Did you not listen to what I said?  I said upgrading your GRAPHICS CARD will not improve live resizing.  Upgrading the OPERATING SYSTEM will, obviously, improve live resizing -- but only because of major * optimization *, not offloading to the GPU -- if you go to www.apple.com/macosx/newversion , it says stuff about optimization, not offloading to the GPU.  That was my point.  So whether the post about getting a new GPU was meant to be a joke or not, it still wouldn't have helped, so the joke is dumb anyway.


----------



## sebastiant (Nov 13, 2001)

genghiscohen: 
I promise you. I cant afford to add more RAM (or anything) to my mac.

Seriously, what is Apple thinking? 
Of course... They run the company they got all the facts and they know what is best. But this just feels very stupid. 
If you look at their website, apple.com/macosx, they write alot about how fantastic and just plain perfect Mac OS X is. But what they forgot to say is that if your computer is not new enough, it will annoy the shit out of you, cause it feels really sluggish and everything that you normally gets done in a second you now get to wait 30 seconds for. 
Let us get rid of all the fancy stuff. All that doesnt mather. All that will, if turned off,  speed up your system.


----------



## Krevinek (Nov 13, 2001)

What machine do you have where you cannot afford 30$ to put a 256MB DIMM in that thing? I added 256MB to get 352MB into my 8600 and MacOS X 10.0.4 was much more acceptable to me, and 10.1 is pretty good. I think some people have to get over the fact that X will NEVER be as fast as 9. All that fancy stuff doesn't even really have an impact on speed (most of the time, the shrinking effects/etc. do have a good impact on speed).

Since X is pre-emptively multitasked, there is NO WAY for an app to hog 100% of the CPU. This leads to the fact of it feeling a little more sluggish than before, especially when you have quite a few processes actively running.

Now on the topic of stuff being unloaded onto the GPU I can say this: YES IT IS! I am currently writing Voodoo drivers for X and I can say that if you EVER BOTHER to look at the source for Darwin, there is quite a bit of stuff being unloaded. However, there are certain things that cannot be unloaded EASILY. One of these is live resizing. This is because the GPU needs the pixels for the newly uncovered regions. This means MacOS X has to call the app to get the pixels, and the pass those pixels to the GPU. This takes time, and with all these high-res monitors, it REALLY chugs time. Pixel pushing usually takes 50% of any graphics operation, and live resizing requires a lot of it. Window moving is easier since you can push the revealed pixels onto the card, and have the card blit the window to the new location (screen->screen blits take only the time required to tell the card the operation) rather than push a whole new window pixmap onto the card.

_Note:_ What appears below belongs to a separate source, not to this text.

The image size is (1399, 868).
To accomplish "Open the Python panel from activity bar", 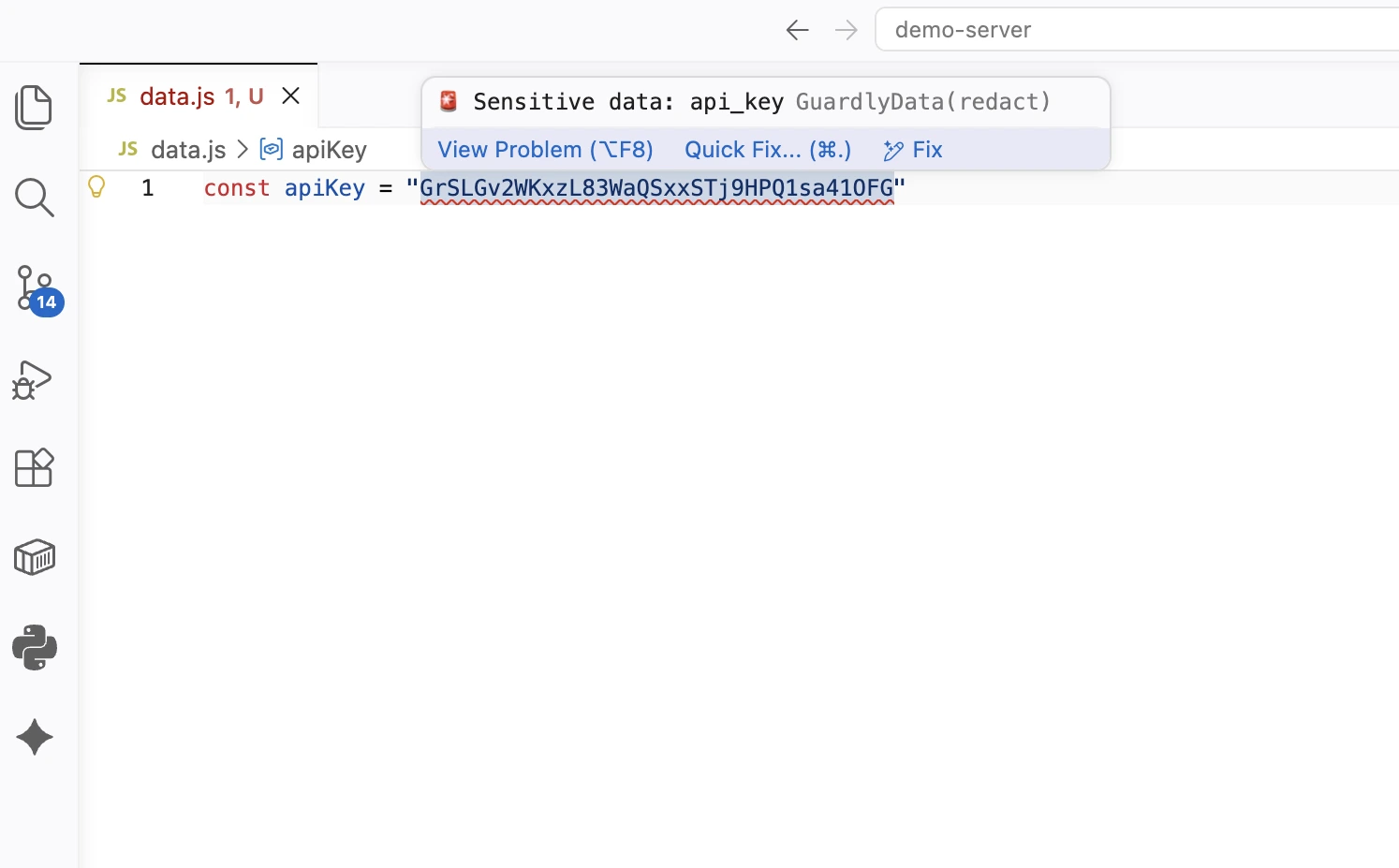I will tap(35, 647).

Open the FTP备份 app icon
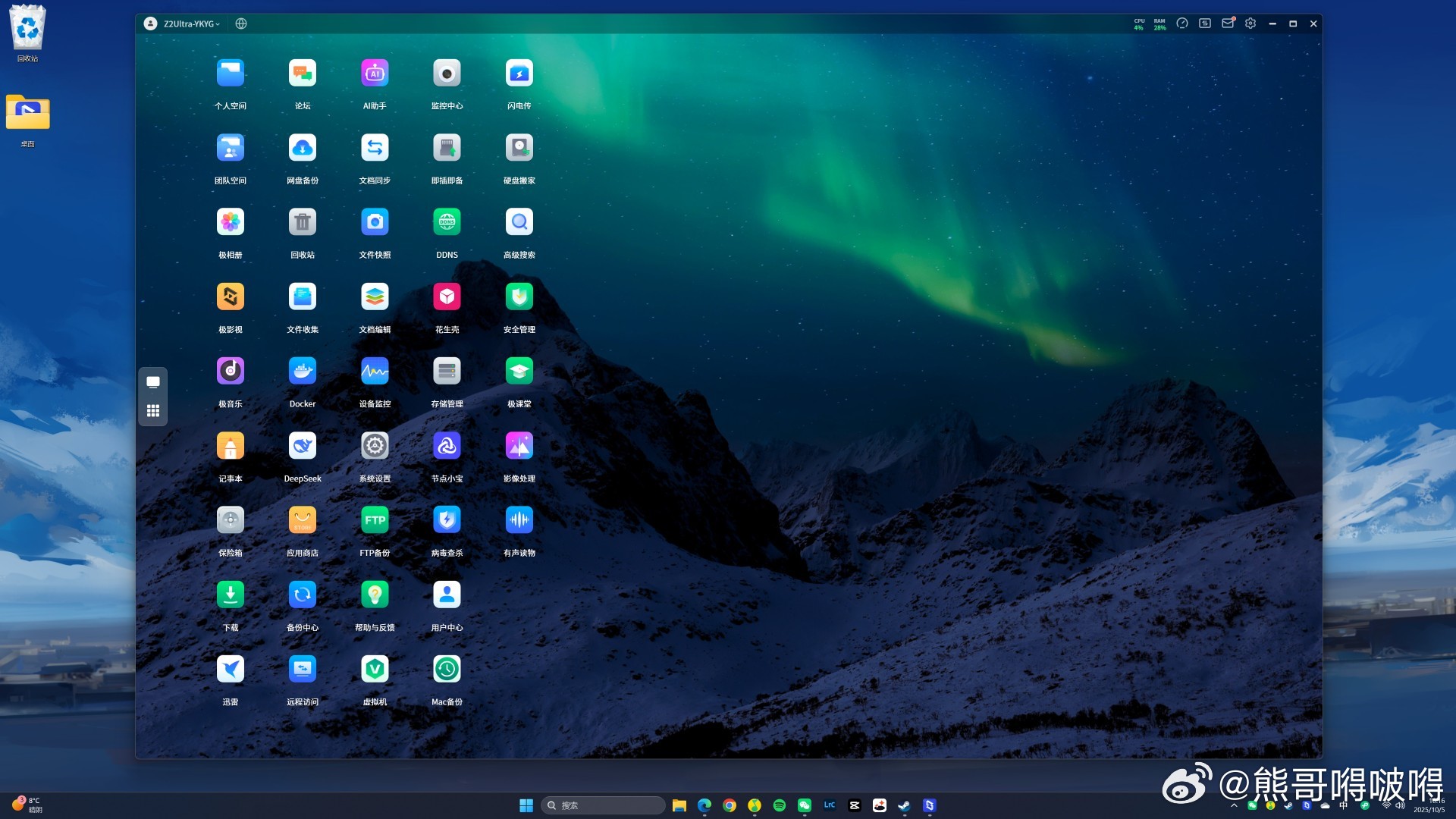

I have run Linux with V3 acceleration in XWin, and have the sluggishness with live resizing that every other iMac user complains about. Everything else is okay but live resizing. The sluggishness IS NOT NEW.

Heck, the GForce 3, and the Rage Pro series of cards finally got ANY SORT OF 2D/3D acceleration support in 10.1 and there are still are non-ATi/NVidia cards that don't have driver support.

The only reason why G4 users get good resizing is because of the fact that vector units like Altivec make live resizing a more realistic possibility. Linux on a PC with MMX or any other vector unit gets decent live resizing, but since G3s and earlier don't have a vector unit, it is difficult to push so many pixels around.

No offense to anyone, just clearing the smoke.


----------



## jamall (Nov 13, 2001)

Krevinek,
I'm running an 8600 with a G3 upgrade card. What other tips do you have for improving performance, because I find it unbearably slow compared to my G4 under 10.1. Thanks


----------



## Krevinek (Nov 14, 2001)

Can't help you there. The system bus on the 8600 is so limited compared to the G4 systems available it isn't even funny, and that appears to be the big data crunch right there on older systems. You can tweak everything else all you like, but if the system bus clogs with data, there isn't anything else to do. The reason why CVGS doesn't work on pre-iMacs without speed degredation in 3D is because the software rendering clogs the 50Mhz bus on older machines. Had they actually taken advantage of OpenGL or something, performance would have allowed the 603/604-based machines to properly use it due to the smaller bus bandwidth requirements.


----------



## jackshedd (Nov 14, 2001)

First, and foremost, get a second external SCSI HD for your swap files, and follow one of the many tutorials floating about the net. Use TinkerTool to turn off Anti-Aliasing of fonts, use Welch's hack for window buffers, and then up your ram to the 8600's max.

Then, you might be able to stand it.


----------



## Krevinek (Nov 14, 2001)

Upping an 8600 to the maximum RAM is rather expensive compared to newer models, since a single 128MB DIMM for the PowerSurge models still costs 30$ at OWC. 8 of these wind up being 240$. I personally would just kick it up to 384MB or so. I have 352MB and I swap once in a blue moon with 10-20 apps running.

On the topic of getting an external HD, bull. Sure you will be on another bus, but that bus is slow and barely keeps up with 8x CD burning. If you are really craving/needing an external HD and have USB/Firewire, get something nice like APS USB/Firewire drive. It has ports for both, is priced fairly, and can be used with any new machine you buy later on.

The most significant impact will be RAM, TinkerTool and the Window Buffer feature. The external HD is overdoing it, and is way too expensive to get something along the lines of a 5-10% boost you won't ever see on older machines. Why? It will all be to improve VM speed, and I can say that 10.1 takes up 100% of an 8600s CPU regularly without a single swapout, especially if you are dragging windows, switching apps, etc. iTunes takes 35-40% of the CPU and makes everything feel slower while playing as well.

For the most part, the sluggishness is due to the system bus as I said. A 50Mhz bus doesn't cut it for a data-bandwidth intensive OS design.


----------